▸ **Given text**:
** BEGIN **

Saturday, May 29, 2010

Stupid Library Summer Hours

I came all the way down to the library this morning to work on my 62 reels of microfilm only to discover that the microfilm reading room was on summer hours and closed on Saturdays. So instead I decided to be all stealthy and get some shots of the library’s gorgeous reading room on my laptop’s built-in camera. It really is an amazing library. I’ve also included a few older, better photos that were actually taken with a real camera.

Here's some better ones that I've taken over the years with an actual camera.

** END **

▸ **Entries**:

** BEGIN **

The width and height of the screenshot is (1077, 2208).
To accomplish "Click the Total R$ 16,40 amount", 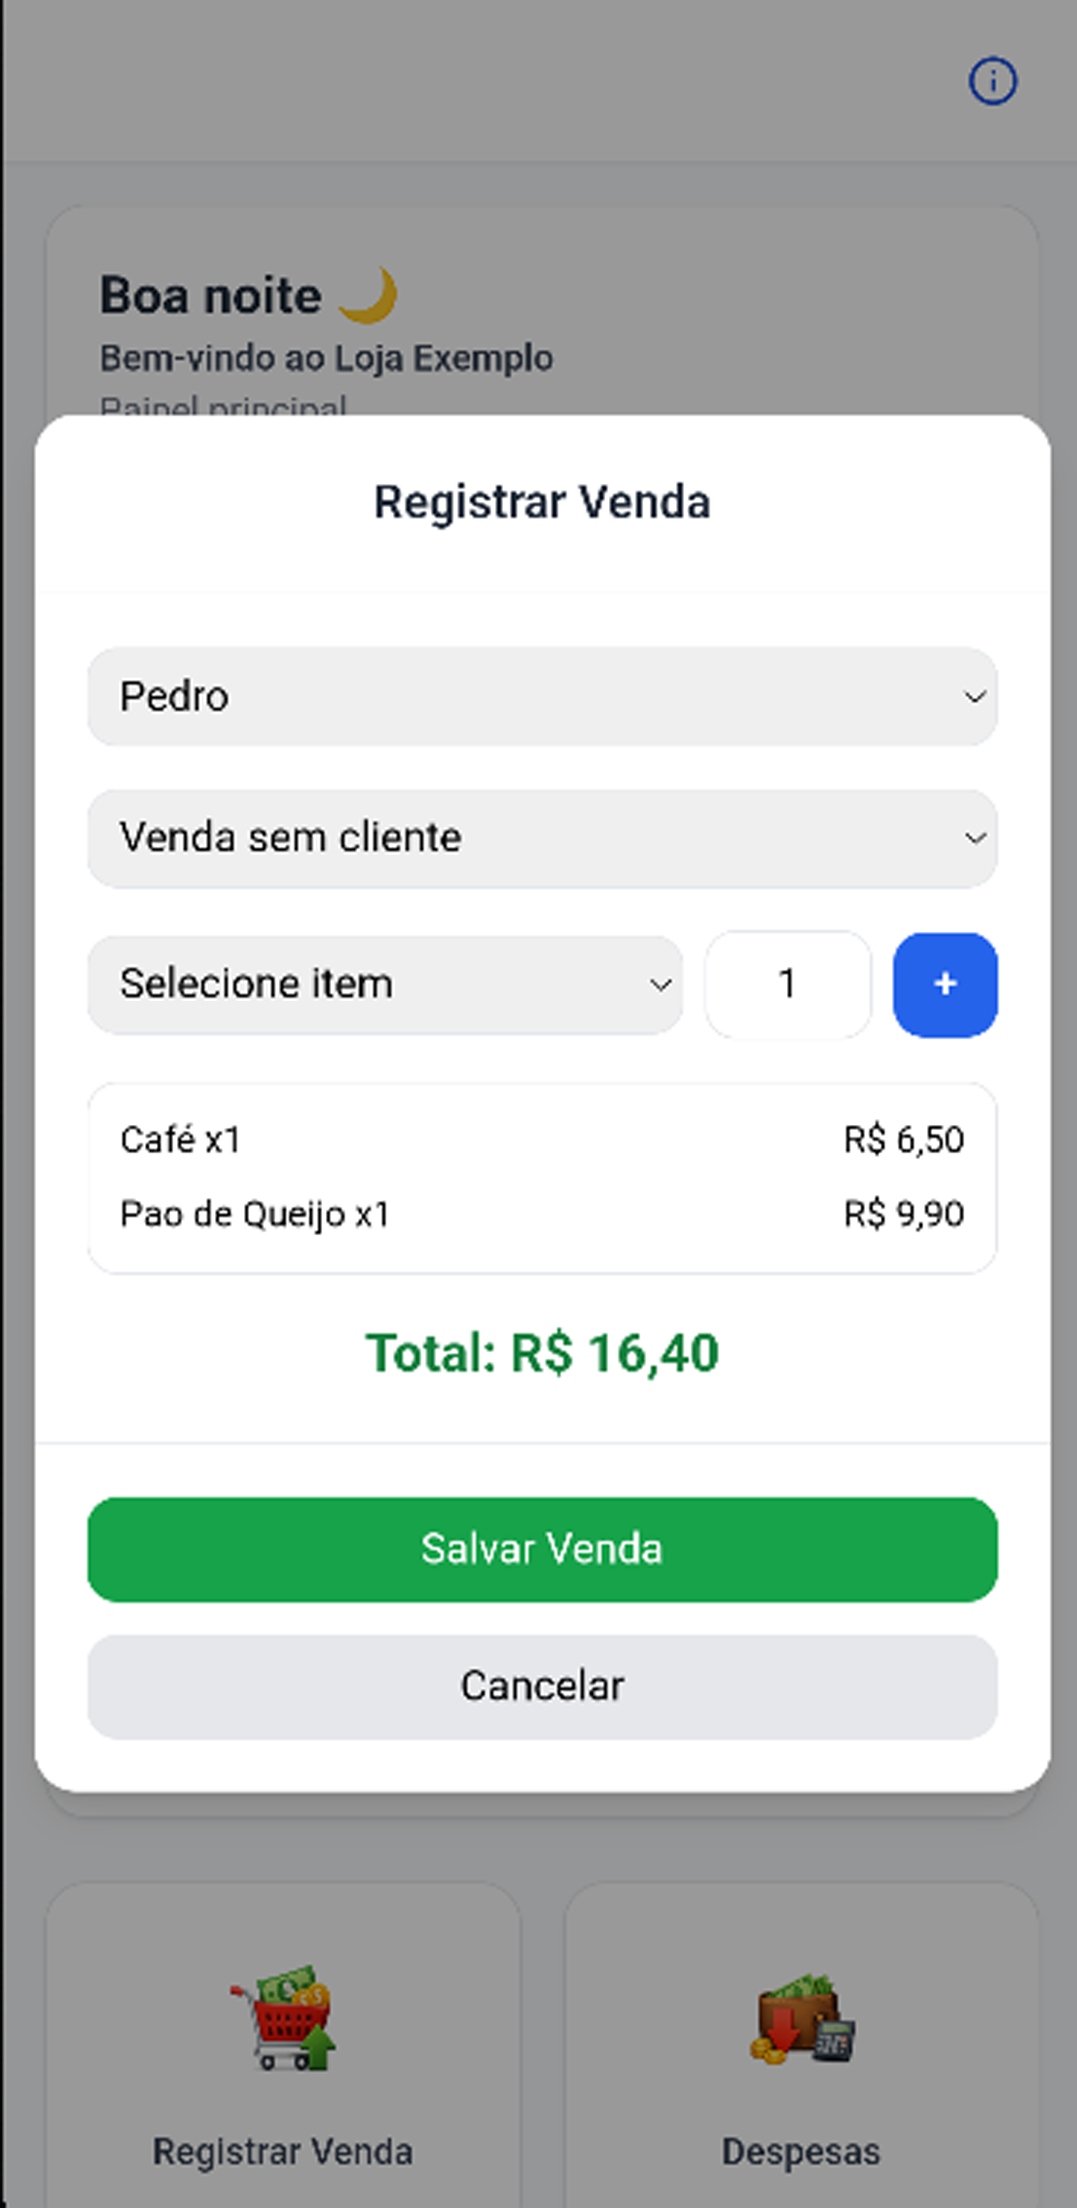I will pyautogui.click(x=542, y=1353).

** END **
** BEGIN **

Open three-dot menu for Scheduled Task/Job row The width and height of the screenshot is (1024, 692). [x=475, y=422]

** END **

▸ **Work to complete**:
Reproduce the blog post about the library's summer hours from above word for word, in full.

▸ **Full response**:
Saturday, May 29, 2010

Stupid Library Summer Hours

I came all the way down to the library this morning to work on my 62 reels of microfilm only to discover that the microfilm reading room was on summer hours and closed on Saturdays. So instead I decided to be all stealthy and get some shots of the library’s gorgeous reading room on my laptop’s built-in camera. It really is an amazing library. I’ve also included a few older, better photos that were actually taken with a real camera.

Here's some better ones that I've taken over the years with an actual camera.